The tribute to Wesley Somerville, a member of the deadly Glenanne Gang and one of two UVF men who blew themselves up while planting a bomb on the Miami Showband's minibus in 1975, was erected in Moygashel, Co Tyrone.
Somerville and Harris Boyle, the other terrorist to die, were also members of the Ulster Defence Regiment (UDR).
The controversial banner hangs beside another one paying tribute to the Mid-Ulster UVF and a UVF flag.
Last night, the PSNI said a 64-year-old man had been arrested in the village to prevent a breach of the peace at the memorial.
Denise Mullen's father Denis (36) was shot dead by the Glenanne Gang at their home in Moy, Co Tyrone, in 1975.
Her mother Olive survived the shooting by running across the fields beside her home, while the killers fired 13 bullets at her. Denise, then aged four, stayed with her father's body until emergency services arrived.
Denise says she is disgusted by the banner and that stress over the murder and the "constant persecution of victims" has made her 76-year-old mother Olive very ill with PTSD.
"Somerville was in the Glenanne Gang. My father was killed by the Glenanne Gang," she said.
"The same gun used in the Miami Showband massacre was used a month before to fire 13 bullets at my mother as she fled across a field for her life. This banner is extremely hurtful to my family. My mother is 76 next Friday and is in very ill health.
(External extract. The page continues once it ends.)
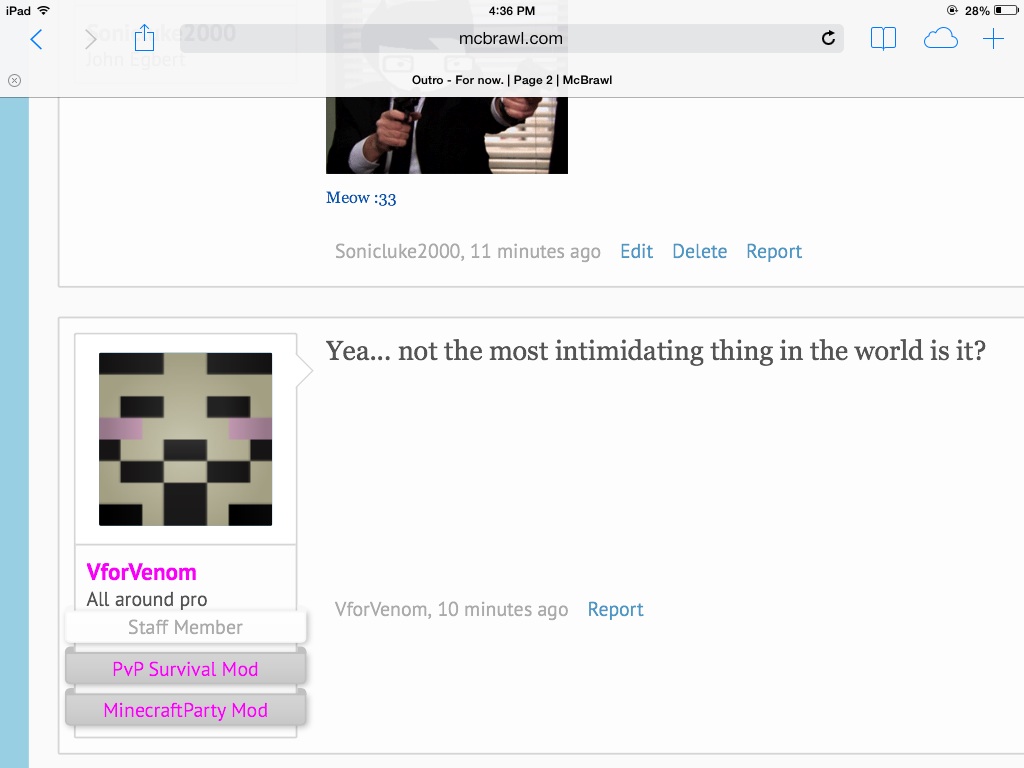Tap the Safari forward arrow
Viewport: 1024px width, 768px height.
tap(91, 39)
The circumstances of her life have impacted so much it is going to send her to an early grave."
Stephen Travers, a survivor of the Miami Showband killings, said the banner was a "sad reflection of society". His bandmates Fran O'Toole, Tony Geraghty and Brian McCoy were shot dead by the gang after the bomb planted by Somerville exploded prematurely.
Stephen and Des McAlea were shot and injured but survived.
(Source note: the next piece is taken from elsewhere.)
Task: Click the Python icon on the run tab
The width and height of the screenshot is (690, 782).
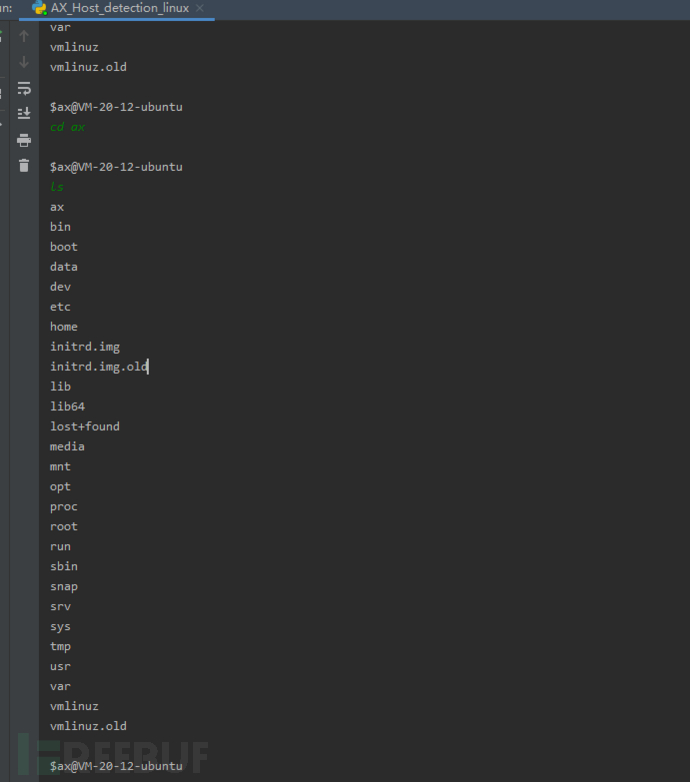Action: pyautogui.click(x=39, y=8)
He said if people in Moygashel wanted to "hero worship Somerville, that was their business".
"If that's how the good folk of Moygashel want to present themselves, that's their business, it's none of mine," he said.
"If this is who they hero worship then God help us all. I wouldn't be one to tell them to take it down. It's up to them. If that is how they want to portray their society, if that's who they want their children to look up to, it's a sad state of affairs."
A spokesperson for the Moygashel Residents' Association refused to comment.